Machine Learning Model-Based Simple Clinical Information to Predict Decreased Left Atrial Appendage Flow Velocity

J Pers Med. 2022 Mar 10;12(3):437. doi: 10.3390/jpm12030437.

Abstract

Background: Transesophageal echocardiography (TEE) is the first technique of choice for evaluating the left atrial appendage flow velocity (LAAV) in clinical practice, which may cause some complications. Therefore, clinicians require a simple applicable method to screen patients with decreased LAAV. Therefore, we investigated the feasibility and accuracy of a machine learning (ML) model to predict LAAV. Method: The analysis included patients with atrial fibrillation who visited the general hospital of PLA and underwent transesophageal echocardiography (TEE) between January 2017 and December 2020. Three machine learning algorithms were used to predict LAAV. The area under the receiver operating characteristic curve (AUC) was measured to evaluate diagnostic accuracy. Results: Of the 1039 subjects, 125 patients (12%) were determined as having decreased LAAV (LAAV < 25 cm/s). Patients with decreased LAAV were fatter and showed a higher prevalence of persistent AF, heart failure, hypertension, diabetes and stroke, and the decreased LAAV group had a larger left atrium diameter and a higher serum level of NT-pro BNP than the control group (p < 0.05). Three machine-learning models (SVM model, RF model, and KNN model) were developed to predict LAAV. In the test data, the RF model performs best (R = 0.608, AUC = 0.89) among the three models. A fivefold cross-validation scheme further verified the predictive ability of the RF model. In the RF model, NT-proBNP was the factor with the strongest impact.
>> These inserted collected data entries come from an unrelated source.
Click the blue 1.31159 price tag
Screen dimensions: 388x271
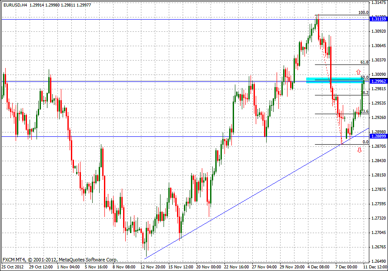point(378,19)
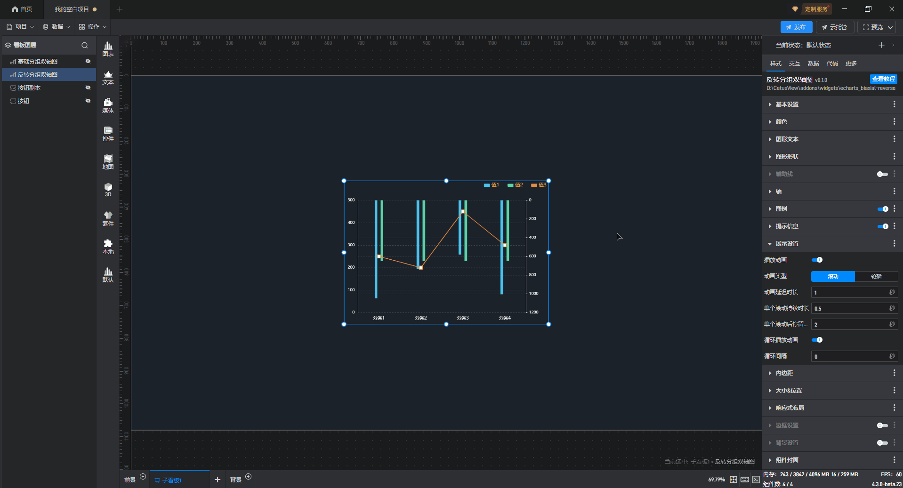Screen dimensions: 903x488
Task: Open the 文本 text components icon
Action: point(108,77)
Conclusions: A machine learning model (Random Forest model)-based simple clinical information showed good performance in predicting LAAV. The tool for the screening of decreased LAAV patients may be very helpful in the risk classification of patients with a high risk of LAA thrombosis.

Keywords: atrial fibrillation; flow velocity; left atrial appendage; machine learning.